[Task instructions]
Please reproduce the records, omitting nothing and changing nothing.

[Listed records]
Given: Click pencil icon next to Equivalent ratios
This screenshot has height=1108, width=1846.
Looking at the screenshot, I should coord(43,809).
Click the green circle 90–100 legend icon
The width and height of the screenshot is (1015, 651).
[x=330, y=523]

[Task response]
Given: Click pencil icon next to Equivalent ratios
This screenshot has height=1108, width=1846.
Looking at the screenshot, I should coord(43,809).
Click the green circle 90–100 legend icon
The width and height of the screenshot is (1015, 651).
[x=330, y=523]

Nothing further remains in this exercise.